A me interessava la falanghina non la necropoli…e comunque ti ho dato un assist per fare un altro post nel post…;-)) per quanto riguarda il termine “charpentè”, che io sappia, significa robusto e se tu dici ” perché è ancora charpenté”, significa che ti aspetti che, col tempo, diventi meno strutturato e quindi diminuisca i valori dell’ “estratto secco”, cosa che come tu ben sai, non può essere…umilmente ti riabbraccio ;-)))))))))))))))))))))))))))))))))))))))))))))))))))))))))))))))))))))))))))))))))
Caro Enrico,
grazie della nota. Davvero precisa. Ma sulla falanghina mi corre l’obbligo di fare chiarezza. Della varietà esistono due biotipi. Uno è presente nei Campi Flagrei. Due sono presenti nei vigneti a Montesarchio e Bonea. Uno di questi due è lo stesso dei Campi Flegrei, ed è la pianta di falanghina credo più antica della Campania, e quindi d’Italia, circa due secoli. L’altro è tipico di Bonea e Montesarchio, ed anche di questo abbiamo piante secolari. Tutti ceppi secolari presenti nei vigneti dell’azienda che ho l’onore e il grave onere di condurre.
La ditta Rauscedo, i vivai cooperativi, hanno saccheggiato per anni la zona, non hanno mai fatto una selezione seria, hanno propagato marze a casaccio in tutta la Campania, anche in zone non vocate, come quelle vicino a grandi fiumi ed hanno creato grandissima confusione, insieme alla mancata approvazione di una docg, specie per l’opposizione incomprensibile e commerciale di molte aziende avellinesi, che comprano le uve da noi e vinificano ad Avellino, spesso provocando danni enormi al buon nome del nostro vitigno.
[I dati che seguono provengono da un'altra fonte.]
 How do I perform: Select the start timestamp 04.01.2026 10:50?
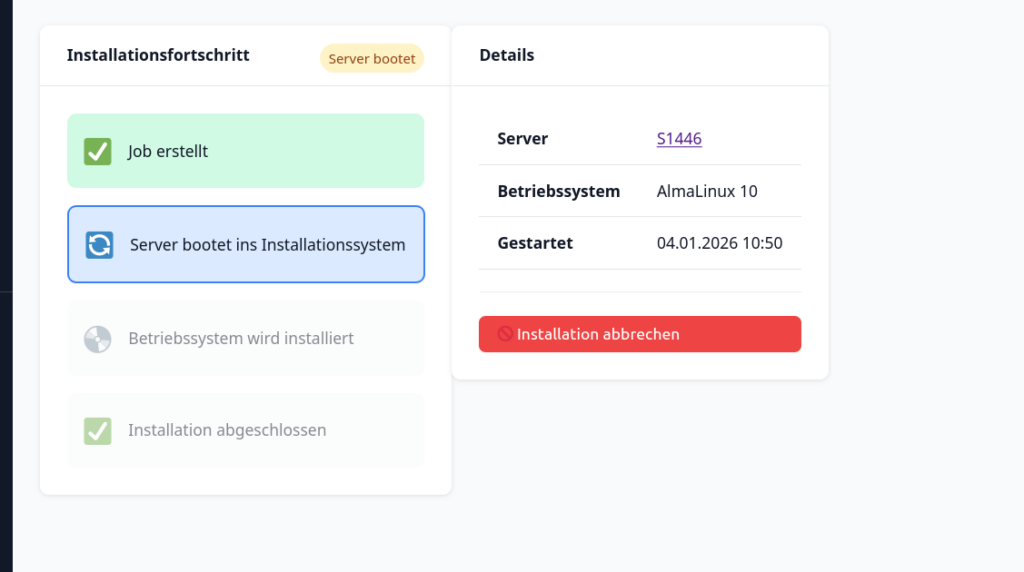(x=719, y=243)
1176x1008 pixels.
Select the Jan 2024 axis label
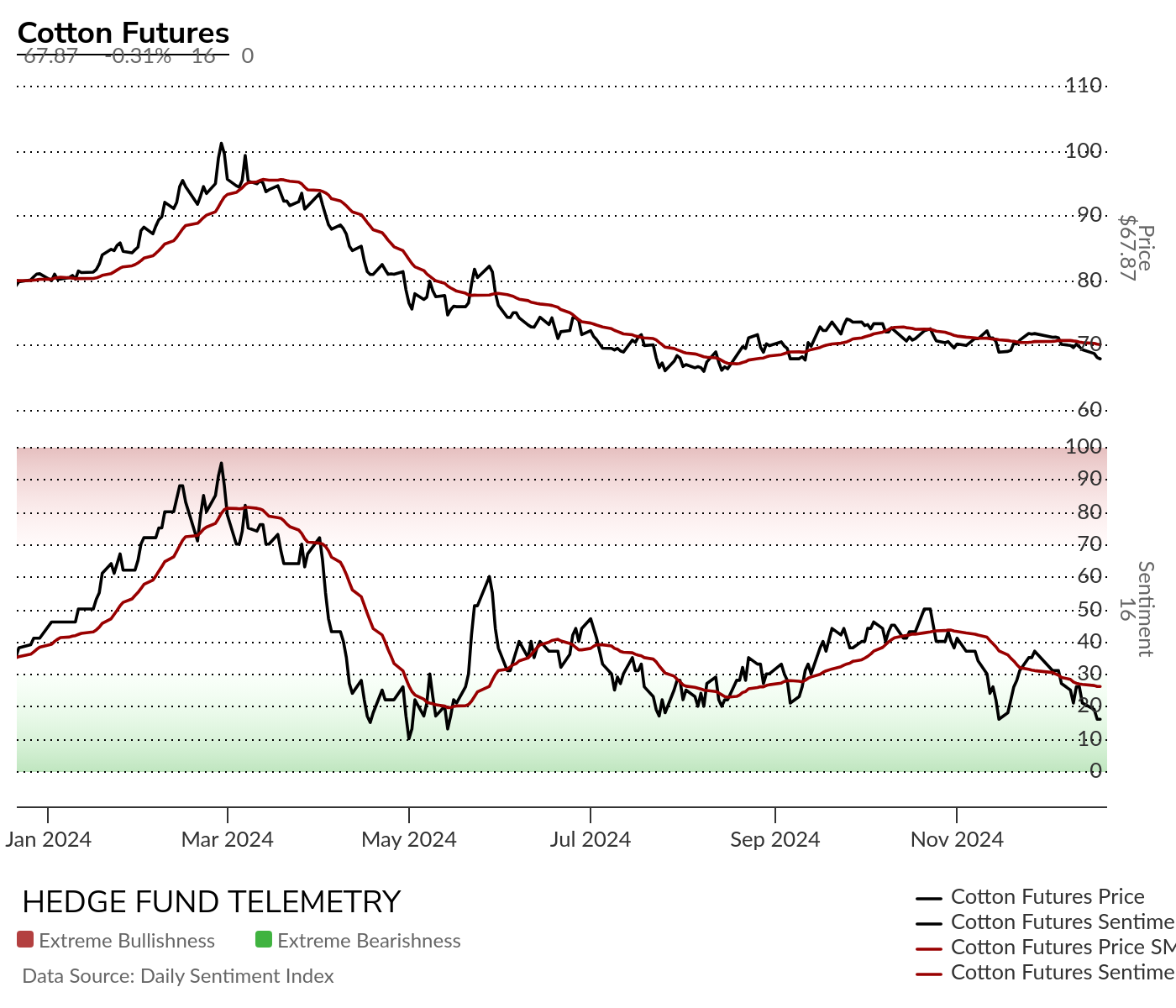(48, 839)
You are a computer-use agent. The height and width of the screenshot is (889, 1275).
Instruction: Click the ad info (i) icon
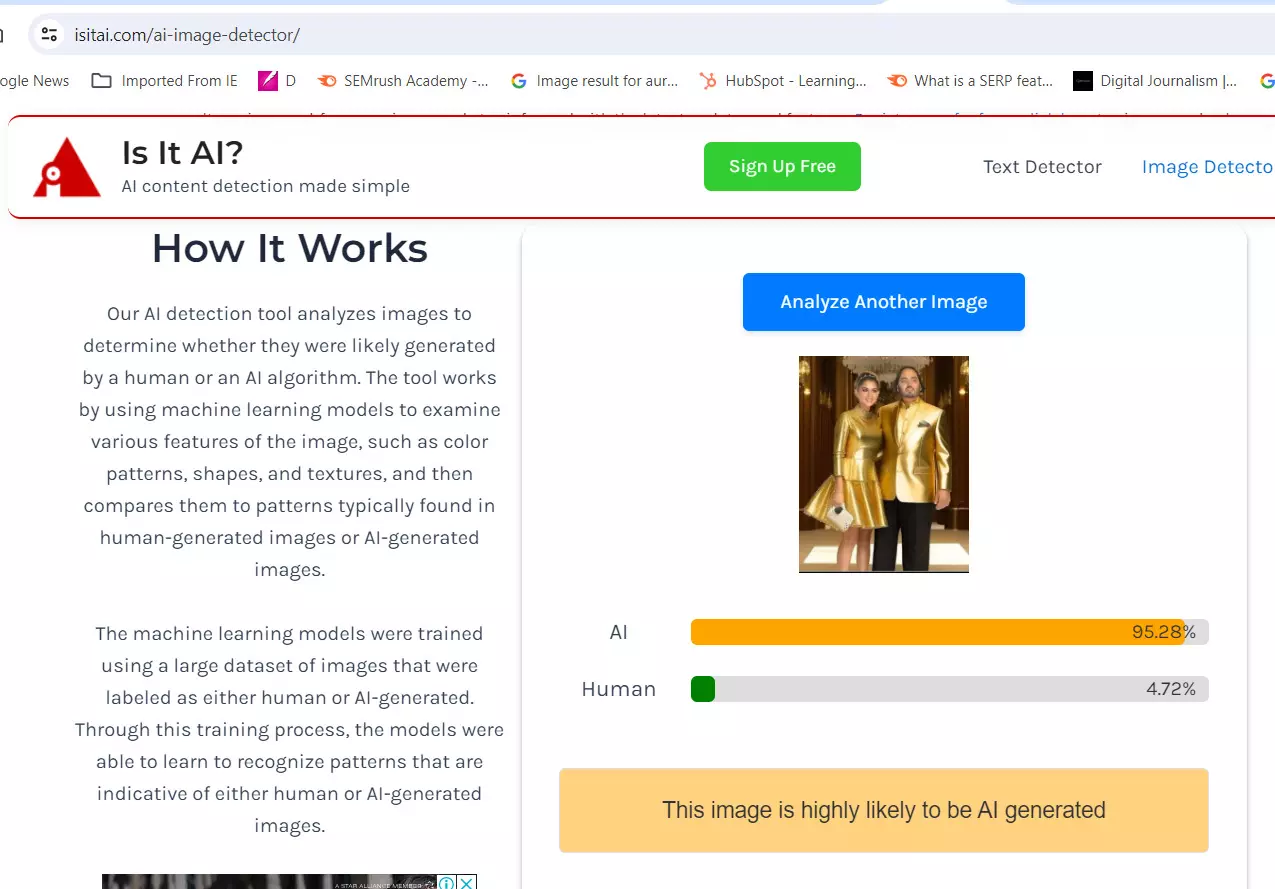pyautogui.click(x=446, y=882)
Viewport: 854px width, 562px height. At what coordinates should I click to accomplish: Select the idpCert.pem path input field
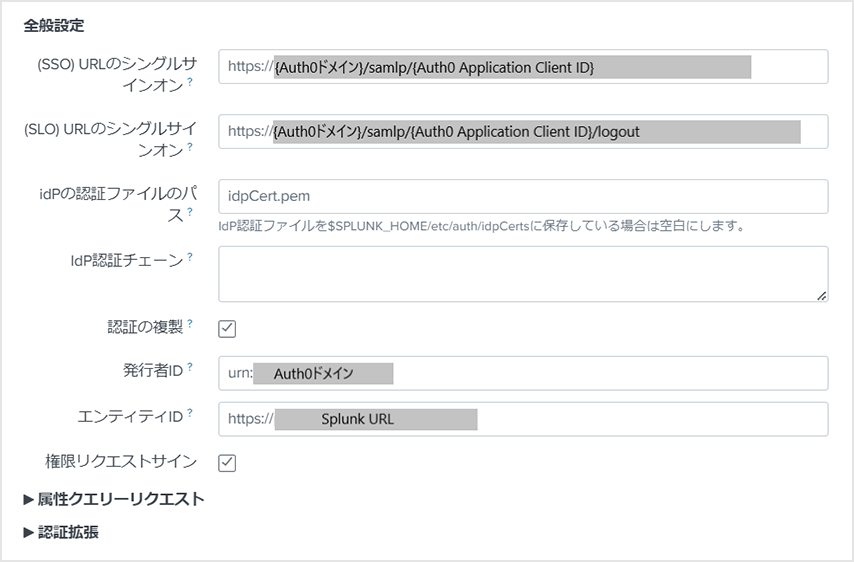[x=523, y=196]
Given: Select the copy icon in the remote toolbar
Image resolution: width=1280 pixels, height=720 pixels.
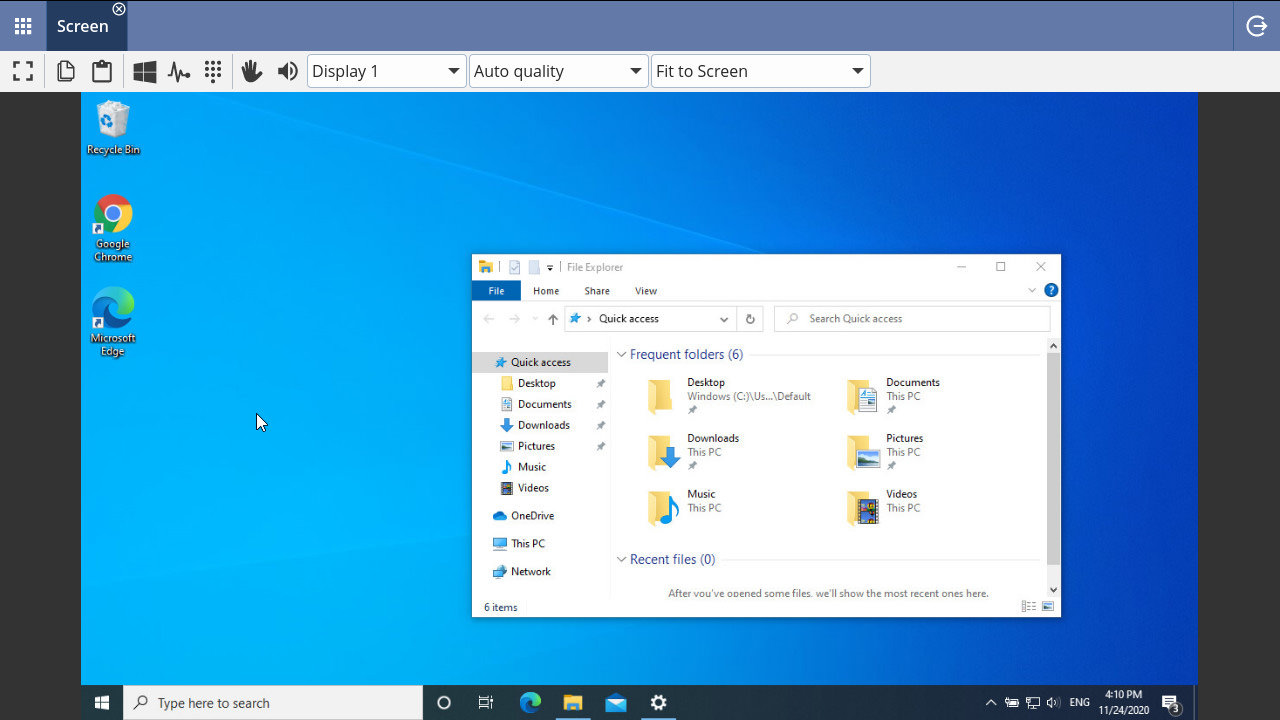Looking at the screenshot, I should [65, 70].
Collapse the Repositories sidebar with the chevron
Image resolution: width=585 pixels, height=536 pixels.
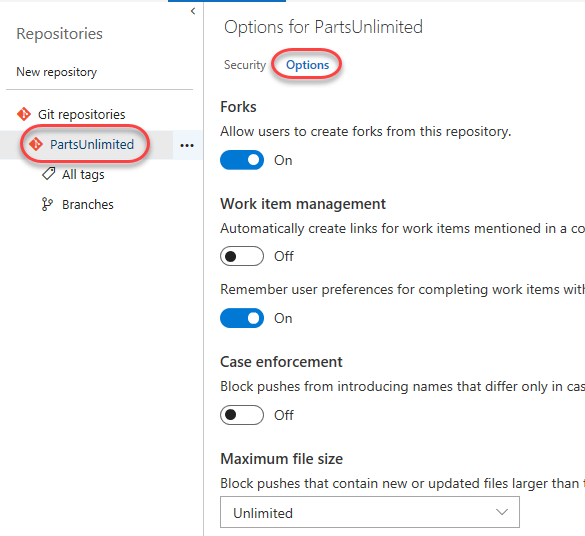click(193, 11)
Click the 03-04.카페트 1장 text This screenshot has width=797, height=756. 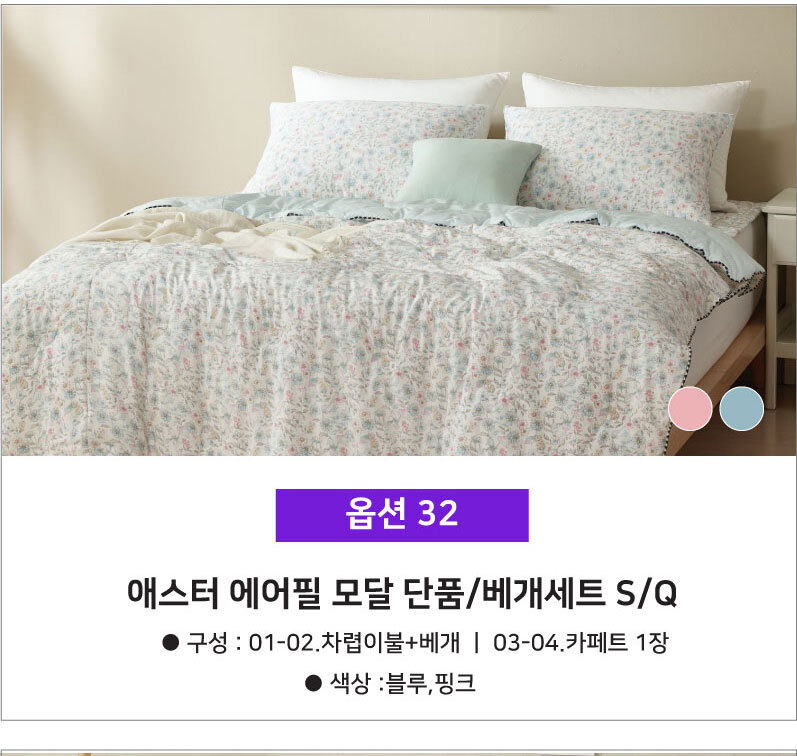click(x=580, y=643)
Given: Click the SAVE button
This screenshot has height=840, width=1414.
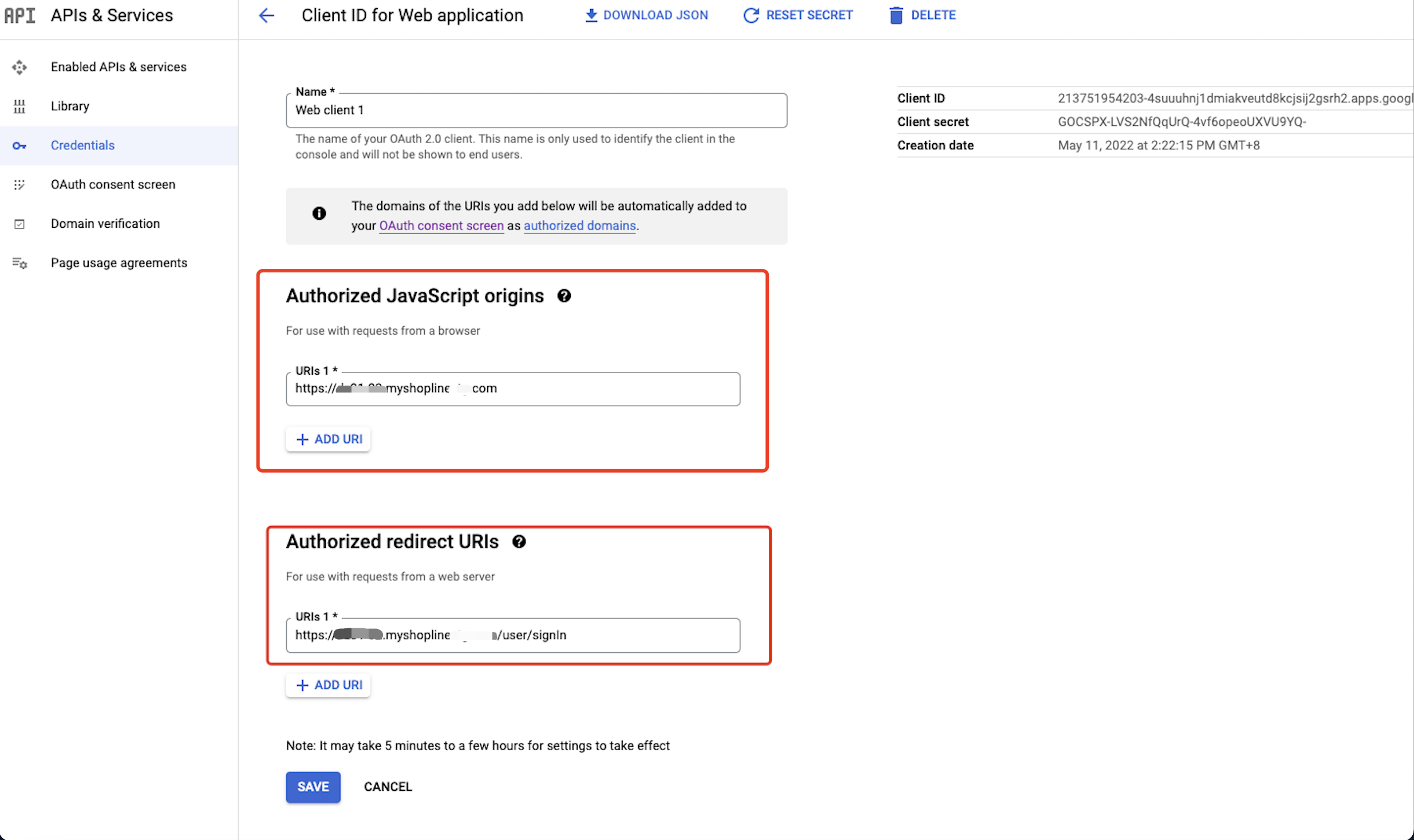Looking at the screenshot, I should tap(313, 787).
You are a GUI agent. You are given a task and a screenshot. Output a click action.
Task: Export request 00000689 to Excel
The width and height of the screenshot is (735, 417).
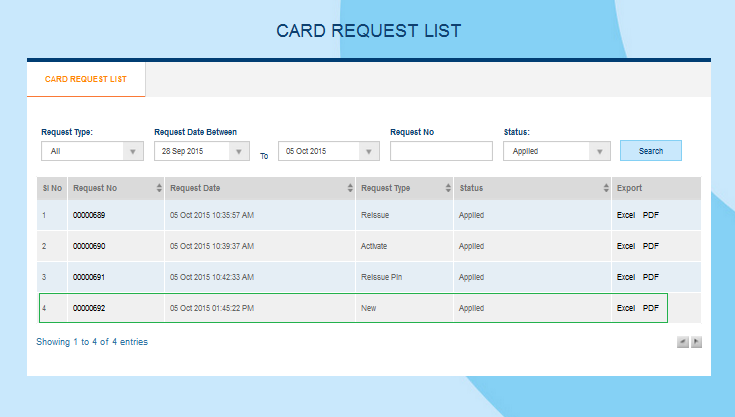pos(626,215)
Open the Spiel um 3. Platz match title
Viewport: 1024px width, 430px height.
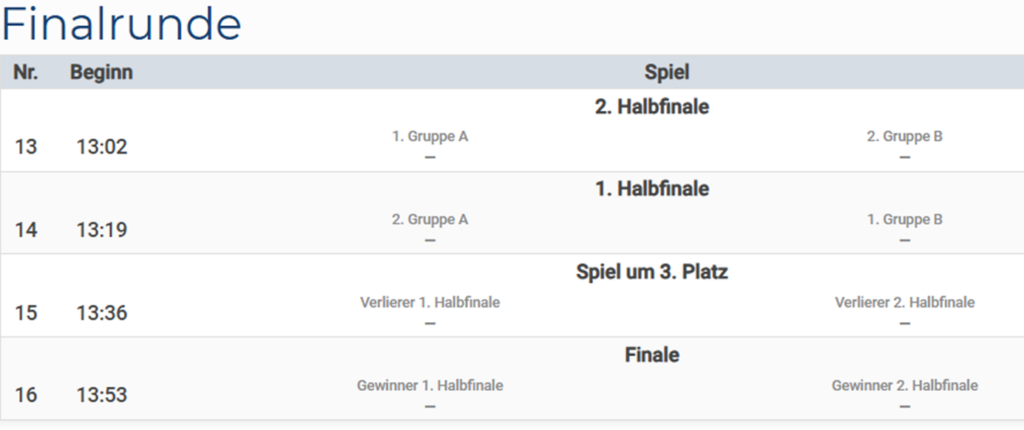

In azienda la resa per ettaro dei nostri vigneti storici è vicino ai 50 quintali. Ovviamente la falanghina, i nostri due biotipi coltivati fuori dall’area del monte Taburno, perché Montesarchio e Bonea sono alle falde del Taburno sono, permettimi per patriottisimo, acqua fresca, nel senso che l’area di origine coincide con le propaggini del Taburno. Stop. E’ come voler dire che il greco può essere coltivato anche in Puglia. E’ sempre greco, mna è altra cosa dal greco di Tufo. Cos’ la falanghina altrove è altra cosa dalla falanghina del Taburno. E’ per questo motivi che da alcuni anni mi batto strenuamente per il riconoscimento della DOCG FALANGHINA DEL TABURNO. Il solo modo per tutelare e valorizzare un vitigno sfruttato da tutti, umiliato da pratiche poco rigorose e soprattutto poco studiato. Grazie per l’ospitalitaà.
Pasquale Clemente
Grandissimo e competentissimo Lello, possiamo anche fare dell’accademia linguisitca, io ci sto volentieri. Dunque, come succede sovente ogni termine ha varie interpretazioni, soprattutto quando si riferisce ad accezioni straniere. In effetti “charpenté” vuol dire anche struttura, corporatura, ben piantato e ben costruito. Ma, come tu mi insegni, questi termini sono alquanto soggettivi e generalizzati. Nello specifico, però, quando io accosto questo aggettivo ad un vino la giusta interpretazione è quella che io ti dato prima. Cioè vuol dire che è sì ben costruito (il vino), ma che è anche “tannico e che migliorerà invecchiando”. Questa interpretazione ci viene data, tra l’altro, proprio dal glossario della terminologia sui vini francesi, come tu e moltissimi altri sapranno. Ti abbraccio, ti voglio bene ed è sempre un piacere confrontarmi con un esperto come te.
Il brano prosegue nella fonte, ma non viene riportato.